Action item => Write out the records word for word, with no pictures.

Data for this exercise =>
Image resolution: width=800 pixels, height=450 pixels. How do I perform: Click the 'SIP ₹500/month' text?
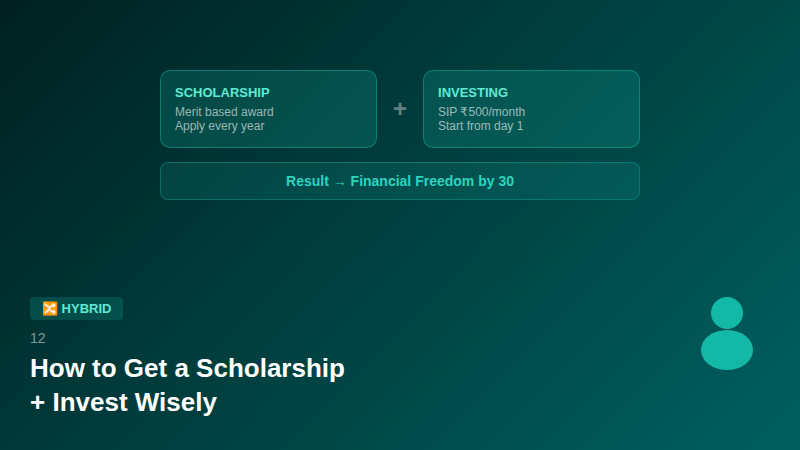[x=481, y=112]
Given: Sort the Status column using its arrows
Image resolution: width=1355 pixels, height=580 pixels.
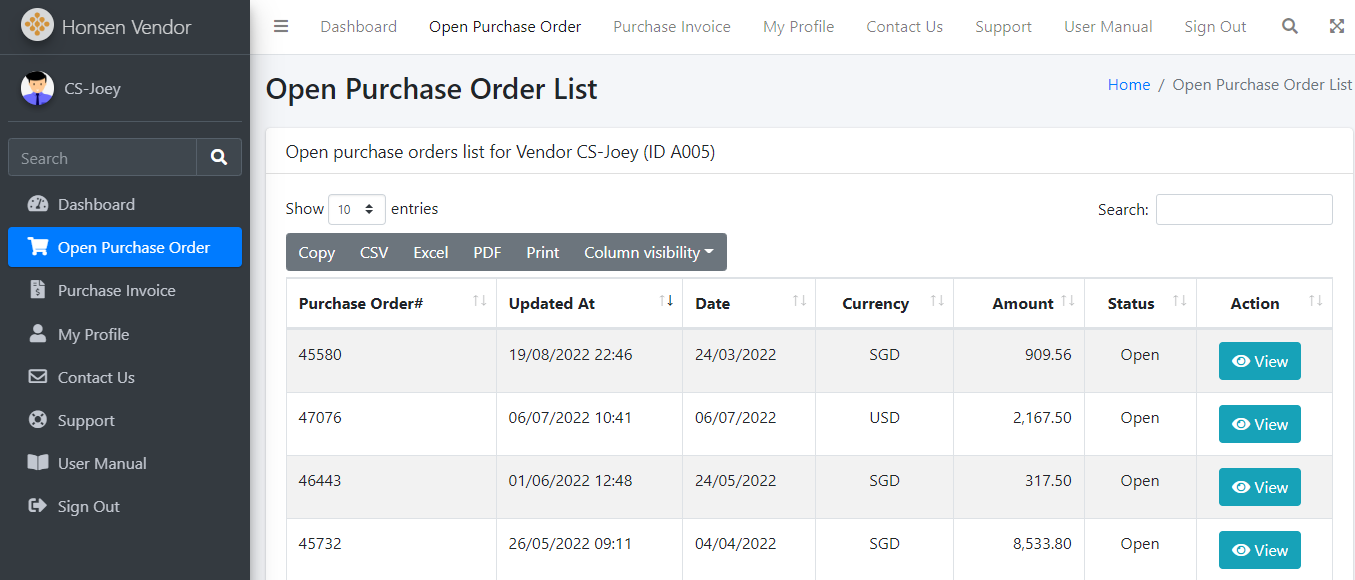Looking at the screenshot, I should (1179, 302).
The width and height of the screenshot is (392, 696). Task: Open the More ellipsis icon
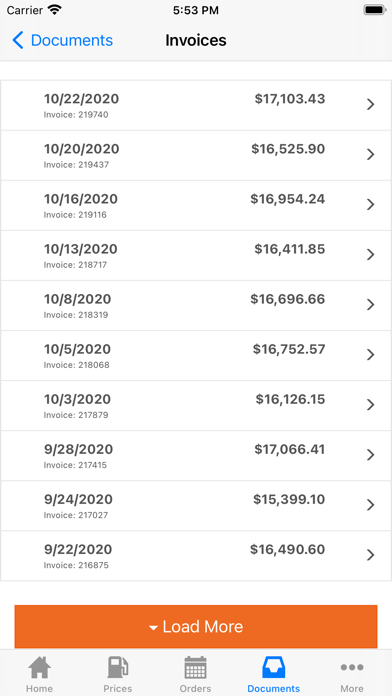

Answer box =>
Image resolution: width=800 pixels, height=450 pixels. How do I perform: Click the 'SIP ₹500/month' text?
[x=481, y=112]
Given: Sort the Status column using its arrows
Image resolution: width=1355 pixels, height=580 pixels.
Looking at the screenshot, I should (1179, 302).
The width and height of the screenshot is (392, 696). Task: Open the More ellipsis icon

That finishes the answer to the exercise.